## WHAT TO DO
Render the lines from the start of the entries through the line with "The image size is (415, 330)." as a JSON list of strings, one string per line, leaving out any blank lines.

Dataset entries

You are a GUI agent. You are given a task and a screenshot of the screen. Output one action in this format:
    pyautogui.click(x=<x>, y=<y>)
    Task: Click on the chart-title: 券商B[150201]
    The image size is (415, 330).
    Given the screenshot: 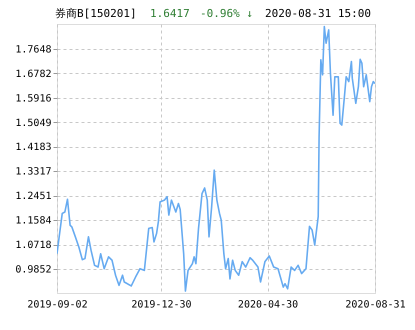 What is the action you would take?
    pyautogui.click(x=96, y=14)
    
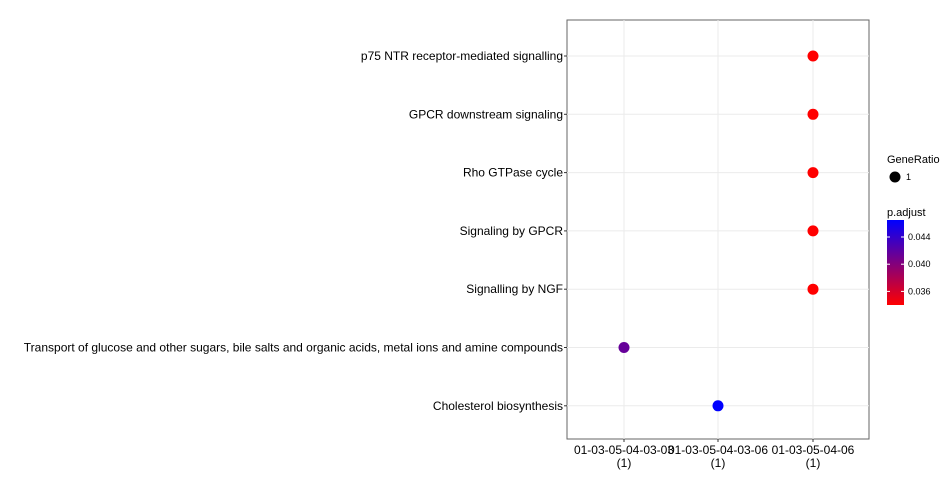  What do you see at coordinates (462, 56) in the screenshot?
I see `y-tick-label: p75 NTR receptor-mediated signalling` at bounding box center [462, 56].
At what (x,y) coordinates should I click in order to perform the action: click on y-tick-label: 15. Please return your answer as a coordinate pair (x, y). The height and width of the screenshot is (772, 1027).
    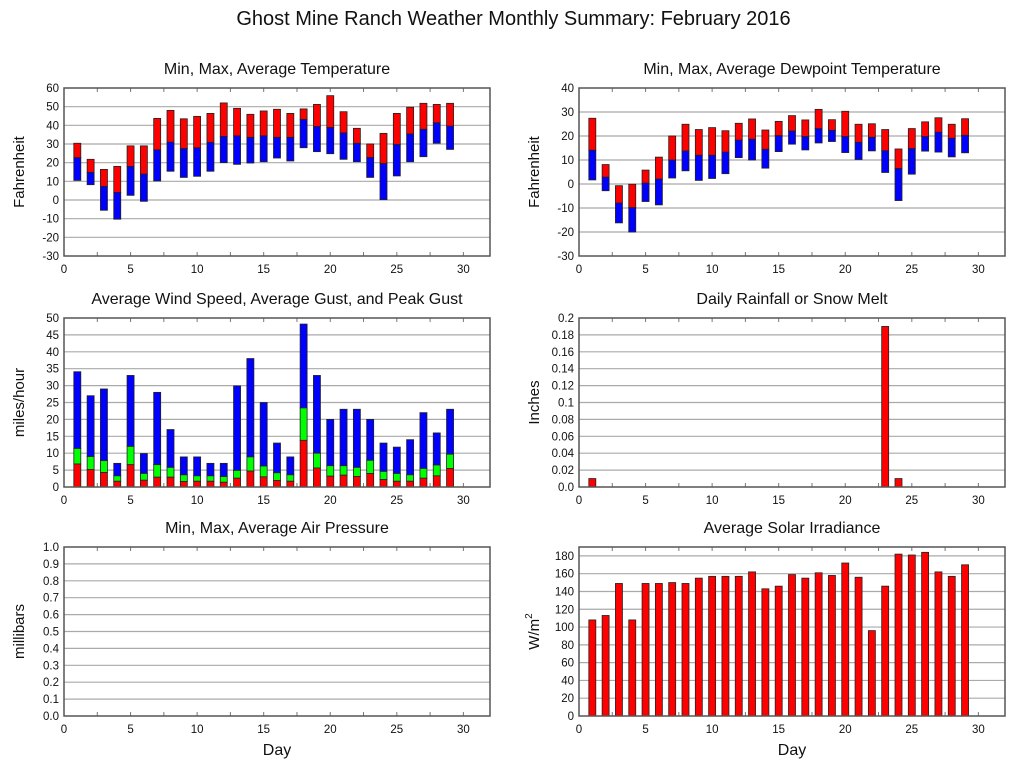
    Looking at the image, I should click on (52, 437).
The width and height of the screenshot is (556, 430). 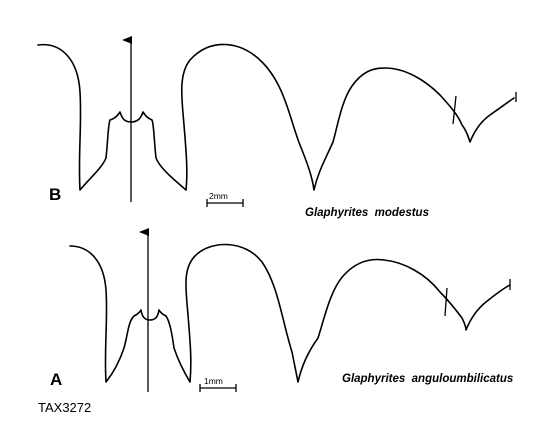 I want to click on species-name-b: Glaphyrites modestus, so click(x=367, y=213).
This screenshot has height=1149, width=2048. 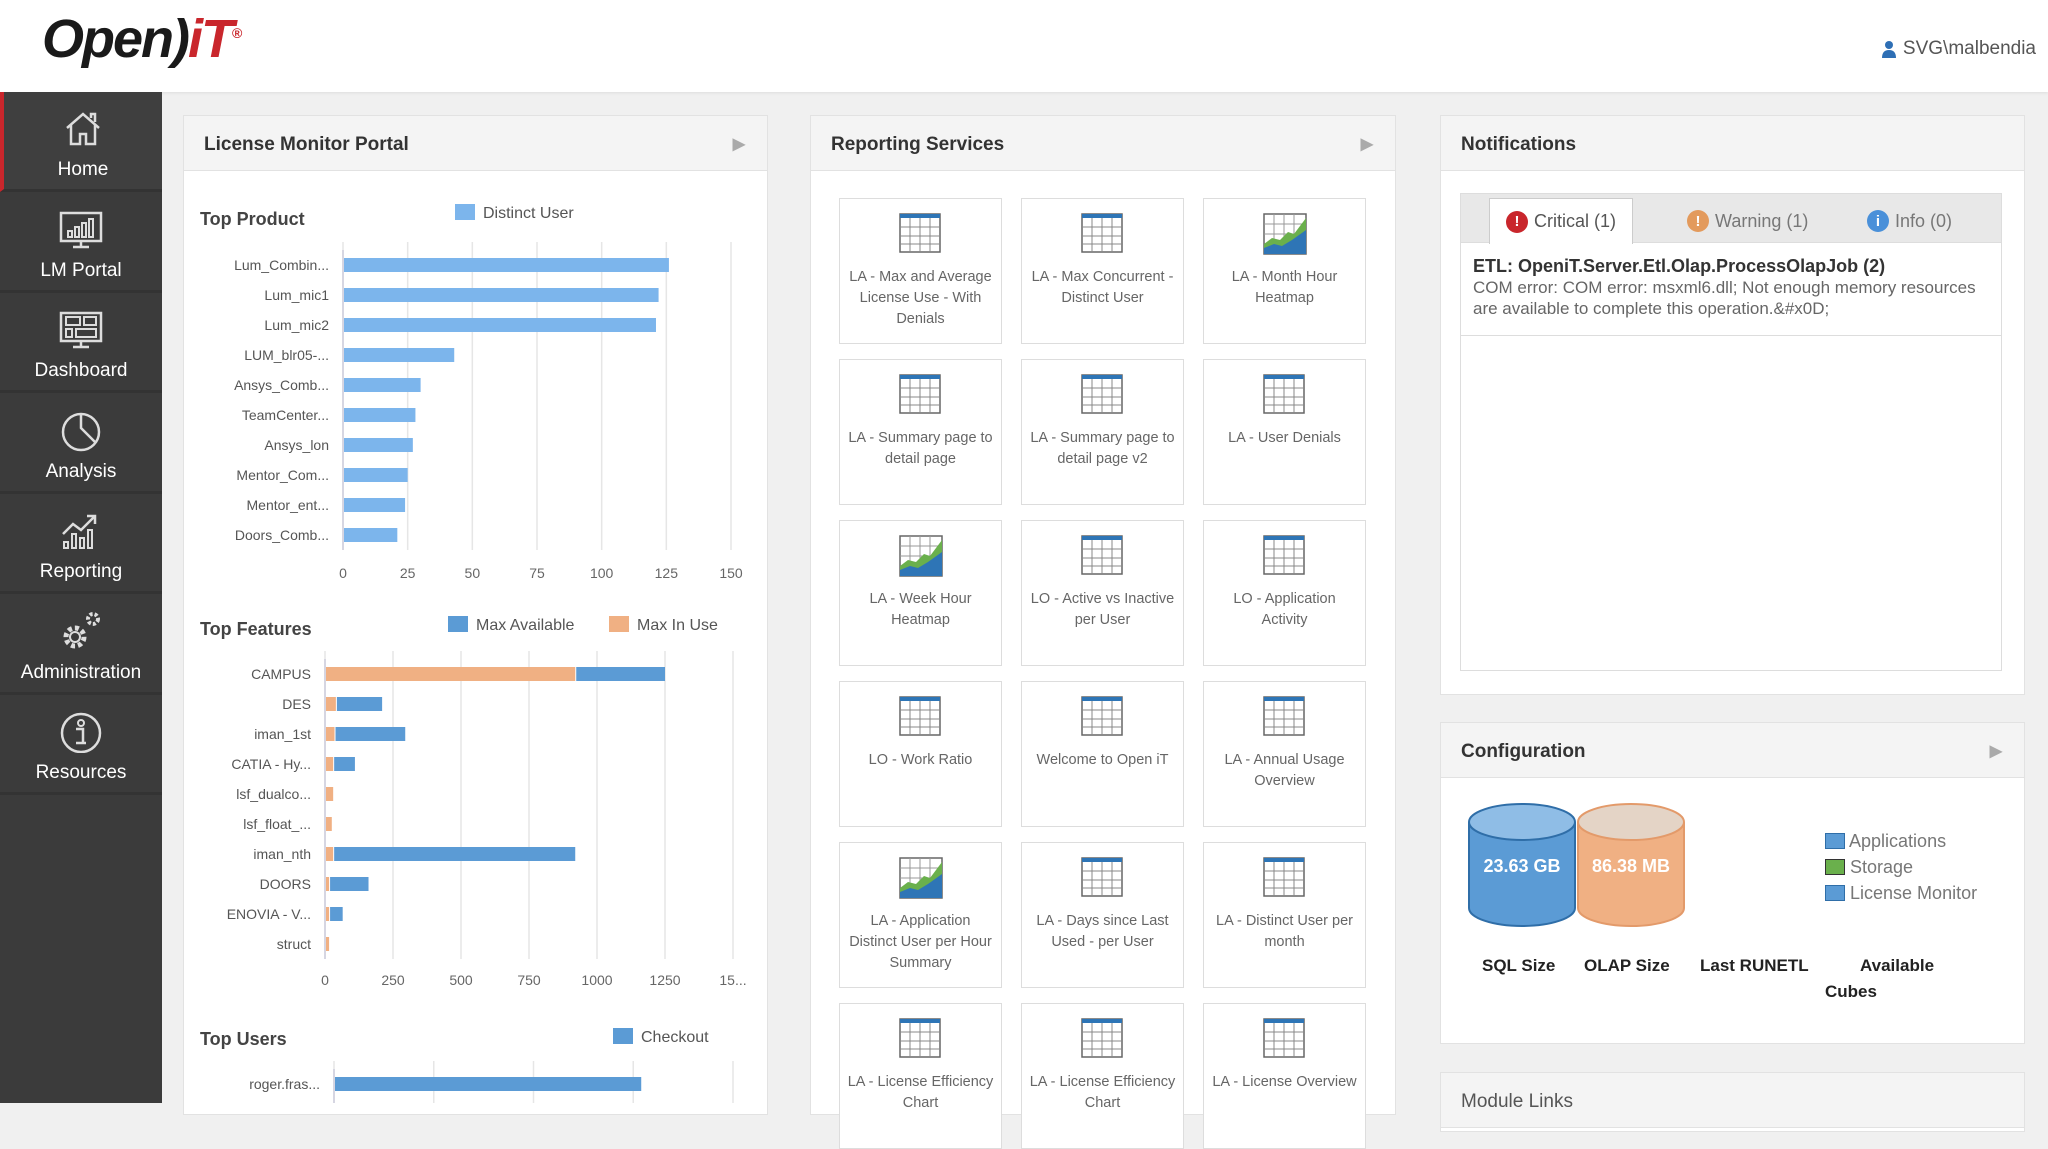 What do you see at coordinates (1284, 593) in the screenshot?
I see `report-tile: LO - Application Activity` at bounding box center [1284, 593].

## EXERCISE OUTPUT
[
  "You are a GUI agent. You are given a task and a screenshot of the screen. Output one action in this format:",
  "    pyautogui.click(x=<x>, y=<y>)",
  "    Task: Click on the chart-title: 券商B[150201]",
  "    The image size is (415, 330)."
]